Again, you haven't read my post so what is the point of this discussion?

The gear limit always has to be checked before lowering/raising the gear every single time. If you train people to the standard "you don't need to check", I close my books and leave this discussion. If you read my post, it explains raising the gear after having descended with 250kts. There is a speed limit.

Your crash story: I don't understand your reasoning. Yes you have to adhere to the SOP. But you do realise the "no crash, no problem" idea?The underlying training issue here is still there: no APFD behaviour monitoring for whatever reason, not monitoring of the actual outcome. Any crash comes with SOP changes AND training. The SOP in itself is not the full cause, a change in SOP not the full cure and not the full protection. SOPs are a tool with different goals (crm is part of it yes), Autopilots are a tool, Flight Director is a tool, and all those tools help to reach a safe goal. But if you notice that goal is not being achieved, you act. SOPs are not bulletproof.
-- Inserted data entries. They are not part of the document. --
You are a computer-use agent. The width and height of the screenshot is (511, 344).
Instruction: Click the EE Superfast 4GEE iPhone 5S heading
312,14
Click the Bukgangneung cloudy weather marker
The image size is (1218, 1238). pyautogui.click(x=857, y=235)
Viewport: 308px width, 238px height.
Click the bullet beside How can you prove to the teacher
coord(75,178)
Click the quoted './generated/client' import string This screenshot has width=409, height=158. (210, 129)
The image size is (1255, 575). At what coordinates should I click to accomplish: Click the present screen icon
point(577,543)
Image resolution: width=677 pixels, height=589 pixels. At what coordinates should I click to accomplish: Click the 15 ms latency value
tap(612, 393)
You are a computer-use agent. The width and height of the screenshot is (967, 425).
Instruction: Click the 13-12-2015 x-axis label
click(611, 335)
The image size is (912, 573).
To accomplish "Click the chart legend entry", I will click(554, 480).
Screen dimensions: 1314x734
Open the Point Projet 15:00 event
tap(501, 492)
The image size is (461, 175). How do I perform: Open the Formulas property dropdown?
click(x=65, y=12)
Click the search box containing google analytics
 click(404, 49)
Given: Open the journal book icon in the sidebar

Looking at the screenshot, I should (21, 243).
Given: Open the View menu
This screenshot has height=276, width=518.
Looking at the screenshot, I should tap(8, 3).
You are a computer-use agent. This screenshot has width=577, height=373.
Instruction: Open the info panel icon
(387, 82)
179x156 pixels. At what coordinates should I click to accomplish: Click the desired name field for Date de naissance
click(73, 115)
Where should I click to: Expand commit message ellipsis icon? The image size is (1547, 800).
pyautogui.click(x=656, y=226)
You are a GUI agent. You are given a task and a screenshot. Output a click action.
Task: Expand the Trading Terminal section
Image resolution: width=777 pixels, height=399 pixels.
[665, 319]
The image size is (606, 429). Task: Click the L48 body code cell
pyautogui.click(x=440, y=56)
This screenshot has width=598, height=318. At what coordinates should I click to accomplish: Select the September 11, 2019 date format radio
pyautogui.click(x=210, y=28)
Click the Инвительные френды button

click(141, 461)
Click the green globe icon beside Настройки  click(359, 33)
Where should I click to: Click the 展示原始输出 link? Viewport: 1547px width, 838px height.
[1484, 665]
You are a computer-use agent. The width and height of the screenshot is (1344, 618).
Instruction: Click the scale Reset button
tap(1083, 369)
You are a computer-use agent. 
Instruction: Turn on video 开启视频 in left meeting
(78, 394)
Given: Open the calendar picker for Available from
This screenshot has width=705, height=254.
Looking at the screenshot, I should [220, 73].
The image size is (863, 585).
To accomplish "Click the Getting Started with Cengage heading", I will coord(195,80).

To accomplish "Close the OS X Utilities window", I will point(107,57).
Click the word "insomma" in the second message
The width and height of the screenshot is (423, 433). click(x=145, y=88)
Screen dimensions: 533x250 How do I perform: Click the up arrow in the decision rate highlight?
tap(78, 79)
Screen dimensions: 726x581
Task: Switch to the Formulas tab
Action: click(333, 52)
The supplementary procedure on a Boeing, where HDG SEL shows the exact same behaviour as on the Airbus, is to rotate the heading bug, then select HDG SEL. But it also says "VERIFY FMA". And then you verify the AP action. And it does not do what you want it to do? You disconnect and turn in manual flight. All Boeing procedure written down in the manuals. There is not a single SOP violation in this full paragraph for a system that functions identical.

Anyway, I'm out.

Last edited by BraceBrace; 21st Feb 2021 at 08:48.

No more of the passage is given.